--- start of SUPPLIED ENTRIES ---

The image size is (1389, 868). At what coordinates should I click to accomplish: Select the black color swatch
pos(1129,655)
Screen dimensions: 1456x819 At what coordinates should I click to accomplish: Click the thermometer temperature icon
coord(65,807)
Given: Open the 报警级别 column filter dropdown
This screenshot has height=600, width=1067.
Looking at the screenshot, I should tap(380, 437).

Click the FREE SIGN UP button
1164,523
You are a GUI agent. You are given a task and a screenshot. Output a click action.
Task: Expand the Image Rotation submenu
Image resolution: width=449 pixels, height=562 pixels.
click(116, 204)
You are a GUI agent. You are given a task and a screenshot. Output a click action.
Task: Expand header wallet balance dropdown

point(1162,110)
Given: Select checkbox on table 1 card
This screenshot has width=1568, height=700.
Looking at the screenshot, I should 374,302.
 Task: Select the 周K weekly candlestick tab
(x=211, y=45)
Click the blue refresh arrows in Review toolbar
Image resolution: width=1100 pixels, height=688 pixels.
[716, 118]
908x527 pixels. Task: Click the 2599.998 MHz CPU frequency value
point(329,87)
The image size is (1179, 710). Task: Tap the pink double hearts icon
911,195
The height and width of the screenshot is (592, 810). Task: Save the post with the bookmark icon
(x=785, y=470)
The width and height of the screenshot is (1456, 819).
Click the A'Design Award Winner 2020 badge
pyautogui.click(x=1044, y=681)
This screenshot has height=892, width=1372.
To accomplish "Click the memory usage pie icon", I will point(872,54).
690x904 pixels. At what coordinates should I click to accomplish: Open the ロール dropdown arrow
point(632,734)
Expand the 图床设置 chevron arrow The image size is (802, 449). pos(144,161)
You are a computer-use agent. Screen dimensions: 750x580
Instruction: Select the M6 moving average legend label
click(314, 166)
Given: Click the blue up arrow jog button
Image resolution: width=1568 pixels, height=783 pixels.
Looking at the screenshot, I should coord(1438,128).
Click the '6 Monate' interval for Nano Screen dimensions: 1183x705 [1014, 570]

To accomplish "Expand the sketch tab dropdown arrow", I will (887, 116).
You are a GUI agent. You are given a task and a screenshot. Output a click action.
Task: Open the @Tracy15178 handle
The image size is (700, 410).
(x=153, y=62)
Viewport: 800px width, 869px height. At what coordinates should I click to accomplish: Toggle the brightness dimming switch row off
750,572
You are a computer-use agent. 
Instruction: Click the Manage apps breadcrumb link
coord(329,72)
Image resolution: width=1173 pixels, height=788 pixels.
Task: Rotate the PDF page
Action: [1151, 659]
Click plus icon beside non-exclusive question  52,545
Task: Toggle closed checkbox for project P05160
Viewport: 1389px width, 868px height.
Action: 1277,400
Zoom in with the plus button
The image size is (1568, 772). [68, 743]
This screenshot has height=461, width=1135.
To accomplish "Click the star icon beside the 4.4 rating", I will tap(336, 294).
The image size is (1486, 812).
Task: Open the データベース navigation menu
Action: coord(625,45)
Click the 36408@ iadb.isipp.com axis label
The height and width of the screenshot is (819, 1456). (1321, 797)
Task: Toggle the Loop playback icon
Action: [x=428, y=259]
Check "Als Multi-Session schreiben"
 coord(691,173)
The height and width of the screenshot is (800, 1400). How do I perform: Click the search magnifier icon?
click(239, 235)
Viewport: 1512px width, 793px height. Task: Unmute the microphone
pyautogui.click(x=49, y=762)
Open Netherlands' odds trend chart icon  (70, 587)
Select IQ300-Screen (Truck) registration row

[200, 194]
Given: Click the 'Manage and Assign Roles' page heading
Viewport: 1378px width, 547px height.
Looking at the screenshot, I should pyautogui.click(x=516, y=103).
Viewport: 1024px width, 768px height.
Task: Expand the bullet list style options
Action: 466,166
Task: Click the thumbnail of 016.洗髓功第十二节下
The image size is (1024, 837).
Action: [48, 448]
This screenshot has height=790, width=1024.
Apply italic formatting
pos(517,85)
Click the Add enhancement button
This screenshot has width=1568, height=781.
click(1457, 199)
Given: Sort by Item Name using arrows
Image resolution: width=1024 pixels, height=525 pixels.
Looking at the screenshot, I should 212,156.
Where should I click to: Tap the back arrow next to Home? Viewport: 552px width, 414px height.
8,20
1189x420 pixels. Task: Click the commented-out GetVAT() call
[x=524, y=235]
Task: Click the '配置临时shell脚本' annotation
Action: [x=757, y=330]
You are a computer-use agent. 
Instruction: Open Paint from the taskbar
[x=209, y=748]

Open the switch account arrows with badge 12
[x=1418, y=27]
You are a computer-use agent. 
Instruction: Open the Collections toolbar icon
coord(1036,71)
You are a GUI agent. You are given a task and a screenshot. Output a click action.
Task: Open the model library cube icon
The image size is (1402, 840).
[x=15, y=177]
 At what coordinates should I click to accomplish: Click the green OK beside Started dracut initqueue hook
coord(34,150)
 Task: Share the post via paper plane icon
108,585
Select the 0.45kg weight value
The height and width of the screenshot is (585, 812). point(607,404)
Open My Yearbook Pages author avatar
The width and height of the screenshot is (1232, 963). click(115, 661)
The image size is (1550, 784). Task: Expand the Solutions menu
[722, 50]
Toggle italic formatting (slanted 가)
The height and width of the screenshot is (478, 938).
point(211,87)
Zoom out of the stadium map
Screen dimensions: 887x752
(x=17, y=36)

--- end of SUPPLIED ENTRIES ---

= TASK DETAILS =
Convert every line of the records above into a Markdown table with two columns, Row and Line, numbering the rows in order and leaving out blank lines.

= TASK RESULT =
| Row | Line |
|---|---|
| 1 | The image size is (1389, 868). At what coordinates should I click to accomplish: Select the black color swatch |
| 2 | pos(1129,655) |
| 3 | Screen dimensions: 1456x819 At what coordinates should I click to accomplish: Click the thermometer temperature icon |
| 4 | coord(65,807) |
| 5 | Given: Open the 报警级别 column filter dropdown |
| 6 | This screenshot has height=600, width=1067. |
| 7 | Looking at the screenshot, I should tap(380, 437). |
| 8 | Click the FREE SIGN UP button |
| 9 | 1164,523 |
| 10 | You are a GUI agent. You are given a task and a screenshot. Output a click action. |
| 11 | Task: Expand the Image Rotation submenu |
| 12 | Image resolution: width=449 pixels, height=562 pixels. |
| 13 | click(116, 204) |
| 14 | You are a GUI agent. You are given a task and a screenshot. Output a click action. |
| 15 | Task: Expand header wallet balance dropdown |
| 16 | point(1162,110) |
| 17 | Given: Select checkbox on table 1 card |
| 18 | This screenshot has width=1568, height=700. |
| 19 | Looking at the screenshot, I should 374,302. |
| 20 |  Task: Select the 周K weekly candlestick tab |
| 21 | (x=211, y=45) |
| 22 | Click the blue refresh arrows in Review toolbar |
| 23 | Image resolution: width=1100 pixels, height=688 pixels. |
| 24 | [716, 118] |
| 25 | 908x527 pixels. Task: Click the 2599.998 MHz CPU frequency value |
| 26 | point(329,87) |
| 27 | The image size is (1179, 710). Task: Tap the pink double hearts icon |
| 28 | 911,195 |
| 29 | The height and width of the screenshot is (592, 810). Task: Save the post with the bookmark icon |
| 30 | (x=785, y=470) |
| 31 | The width and height of the screenshot is (1456, 819). |
| 32 | Click the A'Design Award Winner 2020 badge |
| 33 | pyautogui.click(x=1044, y=681) |
| 34 | This screenshot has height=892, width=1372. |
| 35 | To accomplish "Click the memory usage pie icon", I will point(872,54). |
| 36 | 690x904 pixels. At what coordinates should I click to accomplish: Open the ロール dropdown arrow |
| 37 | point(632,734) |
| 38 | Expand the 图床设置 chevron arrow The image size is (802, 449). pos(144,161) |
| 39 | You are a computer-use agent. Screen dimensions: 750x580 |
| 40 | Instruction: Select the M6 moving average legend label |
| 41 | click(314, 166) |
| 42 | Given: Click the blue up arrow jog button |
| 43 | Image resolution: width=1568 pixels, height=783 pixels. |
| 44 | Looking at the screenshot, I should coord(1438,128). |
| 45 | Click the '6 Monate' interval for Nano Screen dimensions: 1183x705 [1014, 570] |
| 46 | To accomplish "Expand the sketch tab dropdown arrow", I will (887, 116). |
| 47 | You are a GUI agent. You are given a task and a screenshot. Output a click action. |
| 48 | Task: Open the @Tracy15178 handle |
| 49 | The image size is (700, 410). |
| 50 | (x=153, y=62) |
| 51 | Viewport: 800px width, 869px height. At what coordinates should I click to accomplish: Toggle the brightness dimming switch row off |
| 52 | 750,572 |
| 53 | You are a computer-use agent.  |
| 54 | Instruction: Click the Manage apps breadcrumb link |
| 55 | coord(329,72) |
| 56 | Image resolution: width=1173 pixels, height=788 pixels. |
| 57 | Task: Rotate the PDF page |
| 58 | Action: [1151, 659] |
| 59 | Click plus icon beside non-exclusive question  52,545 |
| 60 | Task: Toggle closed checkbox for project P05160 |
| 61 | Viewport: 1389px width, 868px height. |
| 62 | Action: 1277,400 |
| 63 | Zoom in with the plus button |
| 64 | The image size is (1568, 772). [68, 743] |
| 65 | This screenshot has height=461, width=1135. |
| 66 | To accomplish "Click the star icon beside the 4.4 rating", I will tap(336, 294). |
| 67 | The image size is (1486, 812). |
| 68 | Task: Open the データベース navigation menu |
| 69 | Action: coord(625,45) |
| 70 | Click the 36408@ iadb.isipp.com axis label |
| 71 | The height and width of the screenshot is (819, 1456). (1321, 797) |
| 72 | Task: Toggle the Loop playback icon |
| 73 | Action: [x=428, y=259] |
| 74 | Check "Als Multi-Session schreiben" |
| 75 |  coord(691,173) |
| 76 | The height and width of the screenshot is (800, 1400). How do I perform: Click the search magnifier icon? |
| 77 | click(239, 235) |
| 78 | Viewport: 1512px width, 793px height. Task: Unmute the microphone |
| 79 | pyautogui.click(x=49, y=762) |
| 80 | Open Netherlands' odds trend chart icon  (70, 587) |
| 81 | Select IQ300-Screen (Truck) registration row |
| 82 | [200, 194] |
| 83 | Given: Click the 'Manage and Assign Roles' page heading |
| 84 | Viewport: 1378px width, 547px height. |
| 85 | Looking at the screenshot, I should pyautogui.click(x=516, y=103). |
| 86 | Viewport: 1024px width, 768px height. |
| 87 | Task: Expand the bullet list style options |
| 88 | Action: 466,166 |
| 89 | Task: Click the thumbnail of 016.洗髓功第十二节下 |
| 90 | The image size is (1024, 837). |
| 91 | Action: [48, 448] |
| 92 | This screenshot has height=790, width=1024. |
| 93 | Apply italic formatting |
| 94 | pos(517,85) |
| 95 | Click the Add enhancement button |
| 96 | This screenshot has width=1568, height=781. |
| 97 | click(1457, 199) |
| 98 | Given: Sort by Item Name using arrows |
| 99 | Image resolution: width=1024 pixels, height=525 pixels. |
| 100 | Looking at the screenshot, I should 212,156. |
| 101 | Where should I click to: Tap the back arrow next to Home? Viewport: 552px width, 414px height. |
| 102 | 8,20 |
| 103 | 1189x420 pixels. Task: Click the commented-out GetVAT() call |
| 104 | [x=524, y=235] |
| 105 | Task: Click the '配置临时shell脚本' annotation |
| 106 | Action: [x=757, y=330] |
| 107 | You are a computer-use agent.  |
| 108 | Instruction: Open Paint from the taskbar |
| 109 | [x=209, y=748] |
| 110 | Open the switch account arrows with badge 12 |
| 111 | [x=1418, y=27] |
| 112 | You are a computer-use agent.  |
| 113 | Instruction: Open the Collections toolbar icon |
| 114 | coord(1036,71) |
| 115 | You are a GUI agent. You are given a task and a screenshot. Output a click action. |
| 116 | Task: Open the model library cube icon |
| 117 | The image size is (1402, 840). |
| 118 | [x=15, y=177] |
| 119 |  At what coordinates should I click to accomplish: Click the green OK beside Started dracut initqueue hook |
| 120 | coord(34,150) |
| 121 |  Task: Share the post via paper plane icon |
| 122 | 108,585 |
| 123 | Select the 0.45kg weight value |
| 124 | The height and width of the screenshot is (585, 812). point(607,404) |
| 125 | Open My Yearbook Pages author avatar |
| 126 | The width and height of the screenshot is (1232, 963). click(115, 661) |
| 127 | The image size is (1550, 784). Task: Expand the Solutions menu |
| 128 | [722, 50] |
| 129 | Toggle italic formatting (slanted 가) |
| 130 | The height and width of the screenshot is (478, 938). |
| 131 | point(211,87) |
| 132 | Zoom out of the stadium map |
| 133 | Screen dimensions: 887x752 |
| 134 | (x=17, y=36) |